Azithromycin to Reduce Childhood Mortality in Sub-Saharan Africa

Jeremy D Keenan, Robin L Bailey, Sheila K West, Ahmed M Arzika, John Hart, Jerusha Weaver, Khumbo Kalua, Zakayo Mrango, Kathryn J Ray, Catherine Cook, Elodie Lebas, Kieran S O'Brien, Paul M Emerson, Travis C Porco, Thomas M Lietman, MORDOR Study Group, Thuy Doan, Catherine E Oldenburg, Sun Y Cotter, Nicole E Stoller, Benjamin Vanderschelden, Dionna M Fry, Philip J Rosenthal, George W Rutherford, Zhaoxia Zhou, Lina Zhong, Bruce D Gaynor, John P Whitcher, David C W Mabey, Sarah E Burr, Anthony W Solomon, Kurt Dreger, Beatriz Munoz, Christian L Coles, Alain B Labrique, Alfred Sommer, Hemjot Kaur, Evan M Bloch, Alvin Chisambi, Zachariah Kamwendo, Ken Maleta, E Kelly Callahan, Aisha E Stewart, Salissou Kane, Amza Abdou, Boubacar Kadri, Nassirou Beido, Mabula Kasubi, Leonard Mboera, Jeremy D Keenan, Robin L Bailey, Sheila K West, Ahmed M Arzika, John Hart, Jerusha Weaver, Khumbo Kalua, Zakayo Mrango, Kathryn J Ray, Catherine Cook, Elodie Lebas, Kieran S O'Brien, Paul M Emerson, Travis C Porco, Thomas M Lietman, MORDOR Study Group, Thuy Doan, Catherine E Oldenburg, Sun Y Cotter, Nicole E Stoller, Benjamin Vanderschelden, Dionna M Fry, Philip J Rosenthal, George W Rutherford, Zhaoxia Zhou, Lina Zhong, Bruce D Gaynor, John P Whitcher, David C W Mabey, Sarah E Burr, Anthony W Solomon, Kurt Dreger, Beatriz Munoz, Christian L Coles, Alain B Labrique, Alfred Sommer, Hemjot Kaur, Evan M Bloch, Alvin Chisambi, Zachariah Kamwendo, Ken Maleta, E Kelly Callahan, Aisha E Stewart, Salissou Kane, Amza Abdou, Boubacar Kadri, Nassirou Beido, Mabula Kasubi, Leonard Mboera

Abstract

Background: We hypothesized that mass distribution of a broad-spectrum antibiotic agent to preschool children would reduce mortality in areas of sub-Saharan Africa that are currently far from meeting the Sustainable Development Goals of the United Nations.
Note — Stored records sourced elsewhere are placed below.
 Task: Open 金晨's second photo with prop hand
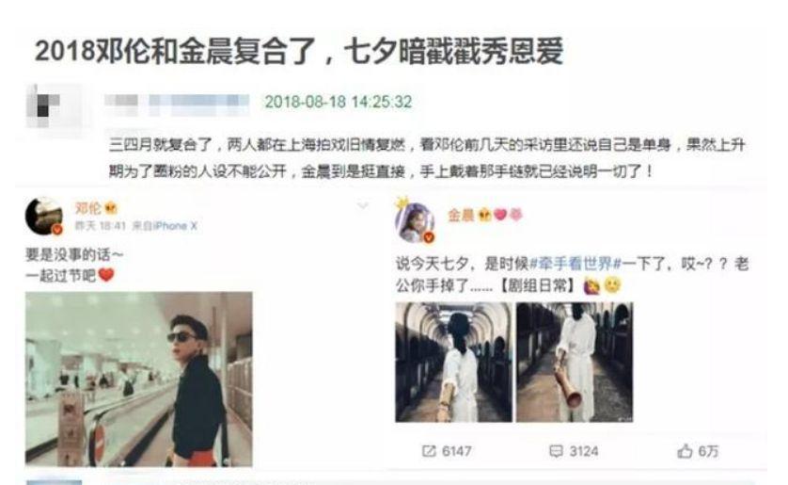point(575,362)
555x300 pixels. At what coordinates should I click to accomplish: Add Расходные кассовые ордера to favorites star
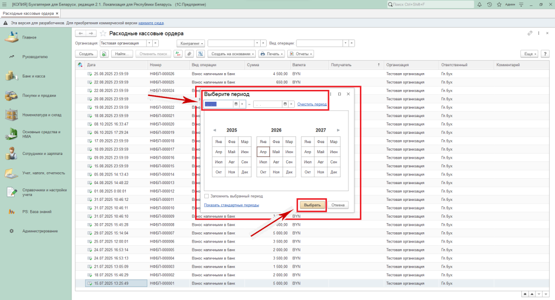pos(103,34)
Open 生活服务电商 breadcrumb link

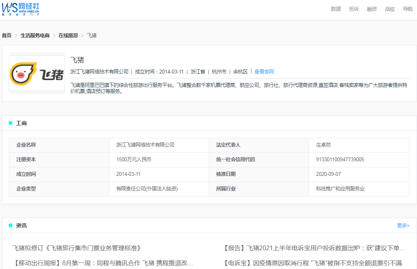tap(35, 35)
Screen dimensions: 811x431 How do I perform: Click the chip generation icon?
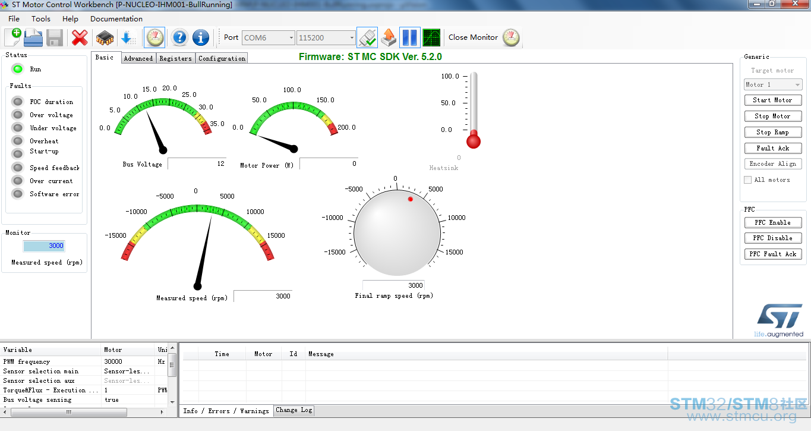point(105,37)
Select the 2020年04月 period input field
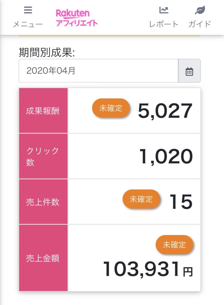This screenshot has height=305, width=224. pyautogui.click(x=98, y=71)
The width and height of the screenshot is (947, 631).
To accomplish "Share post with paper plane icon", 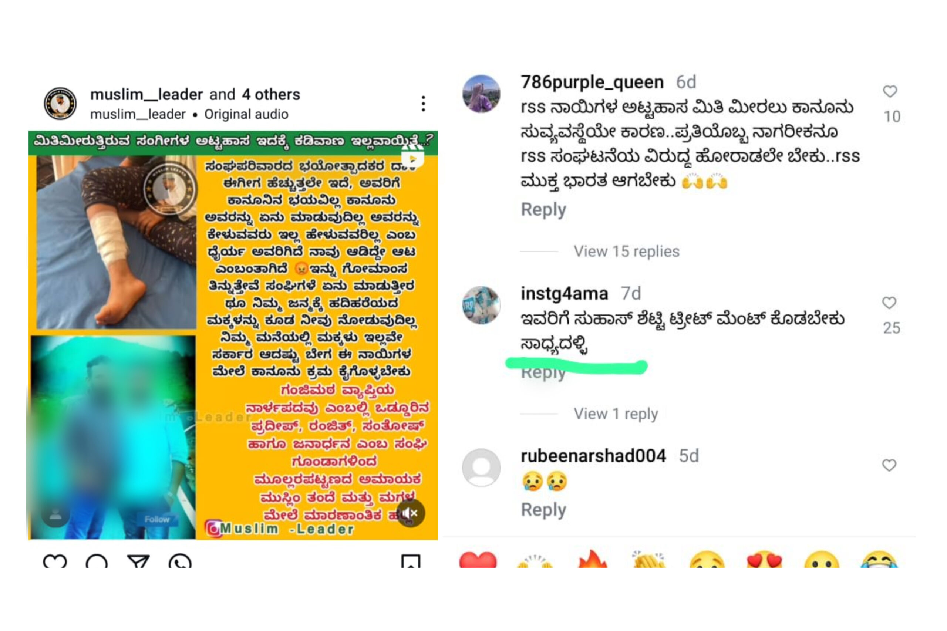I will 138,561.
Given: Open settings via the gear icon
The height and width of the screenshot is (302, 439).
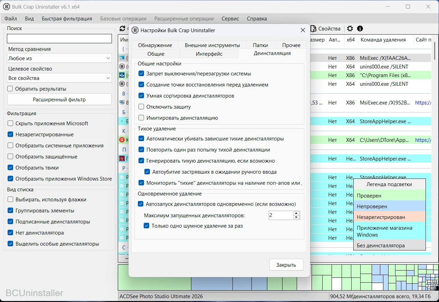Looking at the screenshot, I should tap(350, 29).
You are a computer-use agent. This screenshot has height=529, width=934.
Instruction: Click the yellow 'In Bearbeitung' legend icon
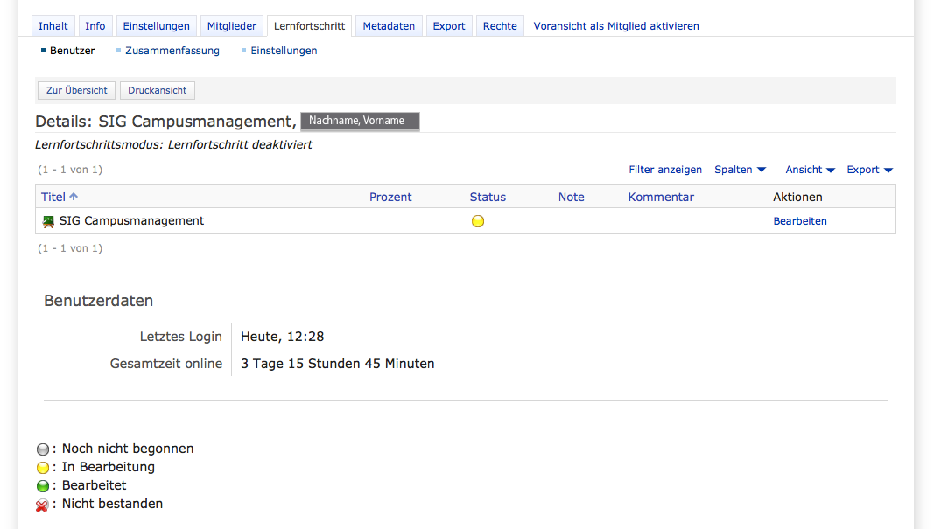click(42, 468)
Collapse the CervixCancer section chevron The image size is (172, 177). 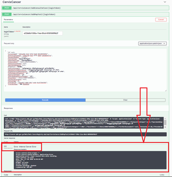click(x=165, y=2)
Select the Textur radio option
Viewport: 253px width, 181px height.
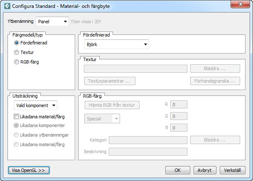point(17,53)
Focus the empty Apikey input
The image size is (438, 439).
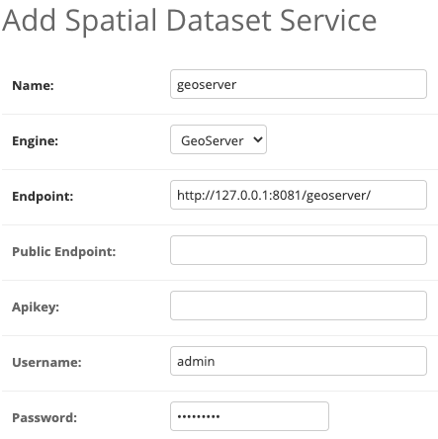(299, 306)
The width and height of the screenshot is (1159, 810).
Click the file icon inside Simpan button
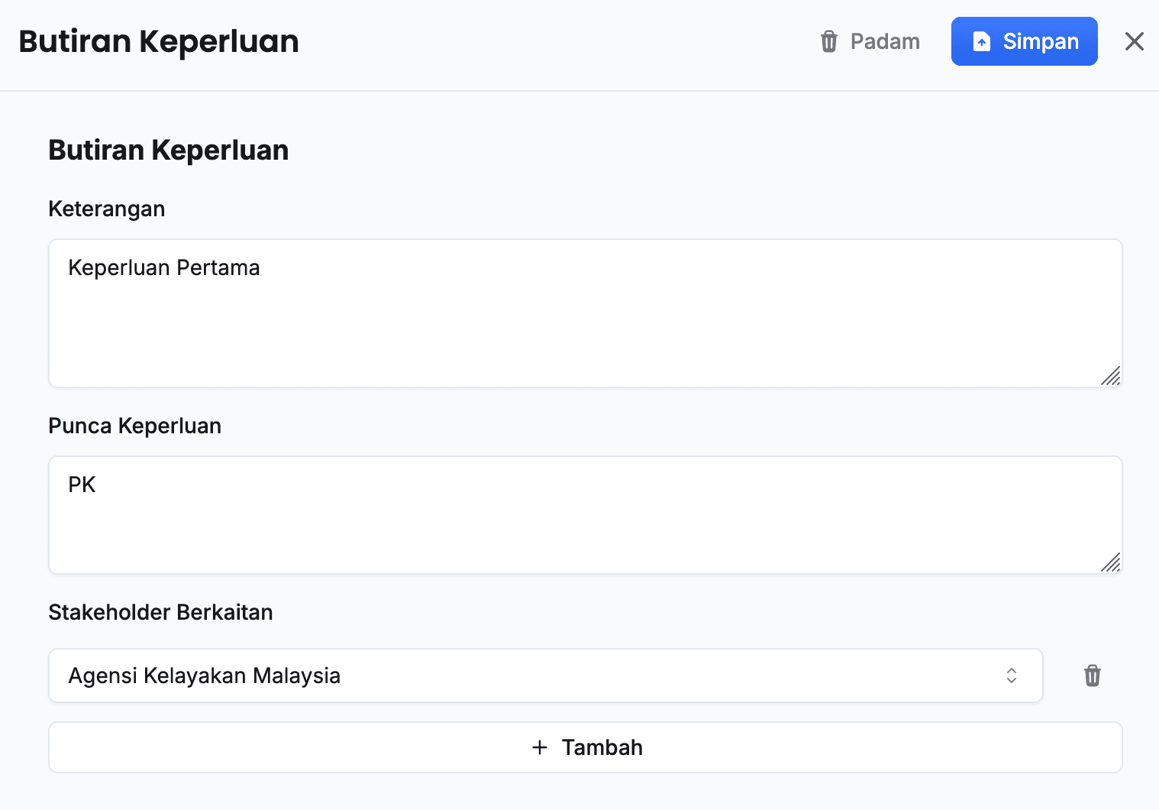[982, 41]
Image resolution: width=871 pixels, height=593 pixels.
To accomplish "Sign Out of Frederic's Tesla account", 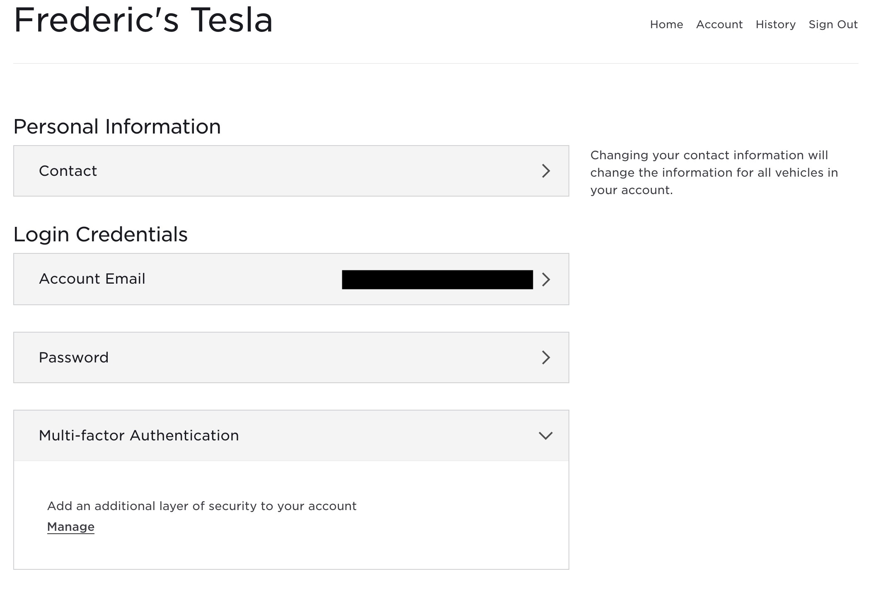I will (x=833, y=24).
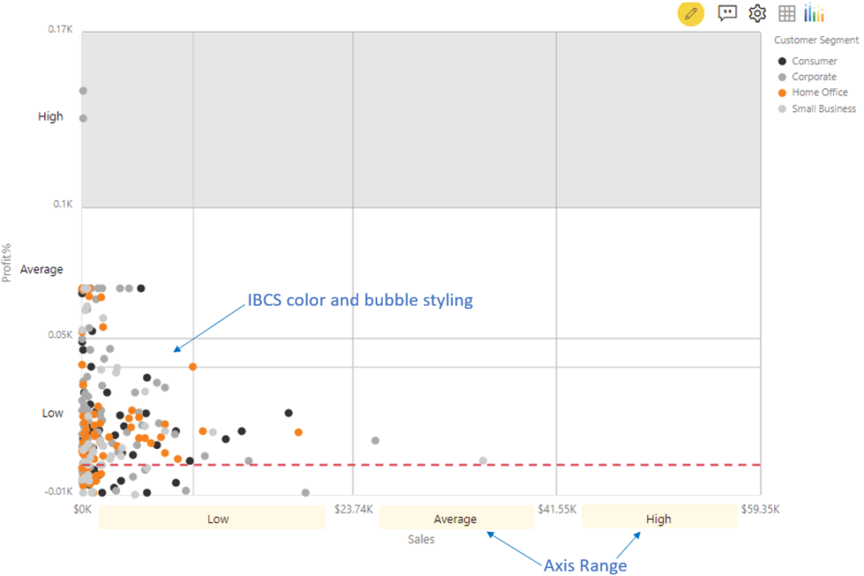Click the Customer Segment legend title
Viewport: 864px width, 576px height.
pos(816,40)
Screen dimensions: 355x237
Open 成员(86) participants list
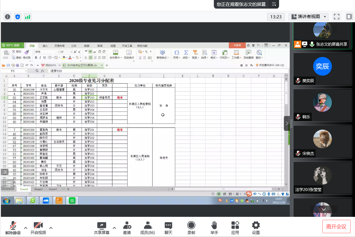coord(147,228)
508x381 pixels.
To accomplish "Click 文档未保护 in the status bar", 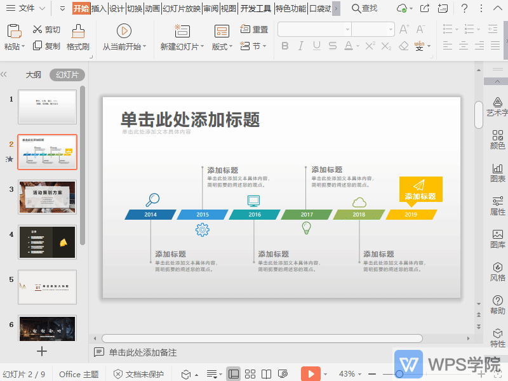I will (138, 374).
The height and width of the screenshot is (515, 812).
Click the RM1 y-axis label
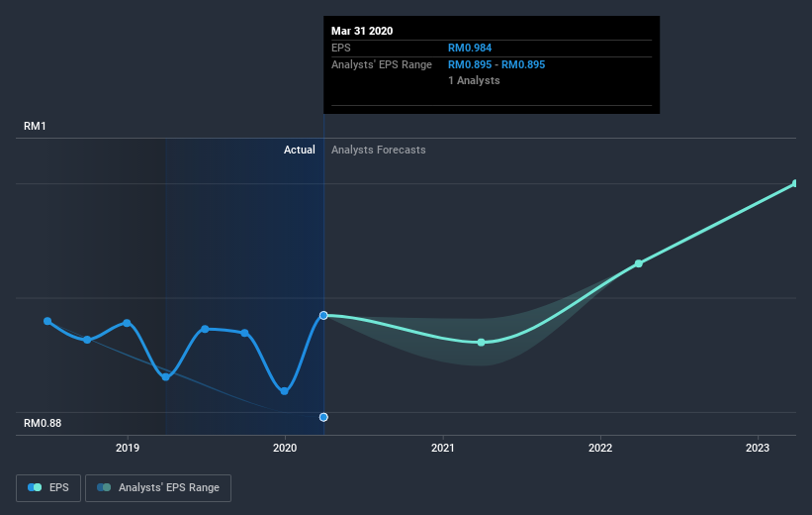tap(36, 126)

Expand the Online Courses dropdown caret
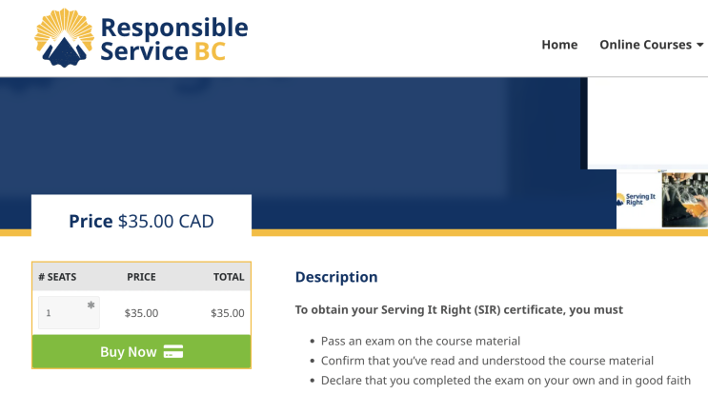click(699, 45)
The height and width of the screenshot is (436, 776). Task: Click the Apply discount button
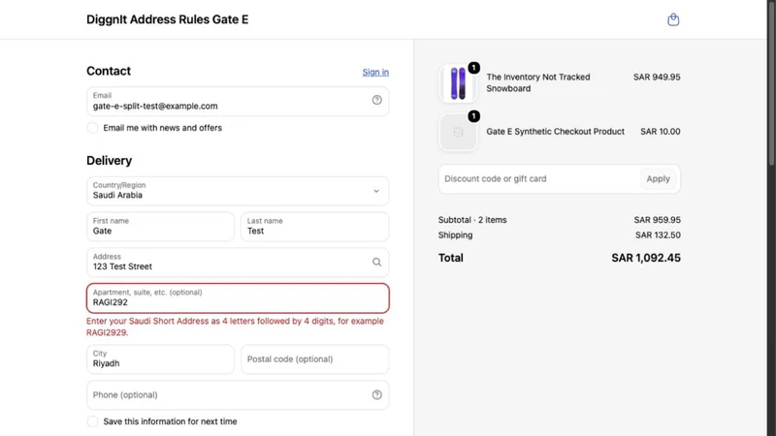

Methods: In this cluster-randomized trial, we assigned communities in Malawi, Niger, and Tanzania to four twice-yearly mass distributions of either oral azithromycin (approximately 20 mg per kilogram of body weight) or placebo. Children 1 to 59 months of age were identified in twice-yearly censuses and were offered participation in the trial. Vital status was determined at subsequent censuses. The primary outcome was aggregate all-cause mortality; country-specific rates were assessed in prespecified subgroup analyses.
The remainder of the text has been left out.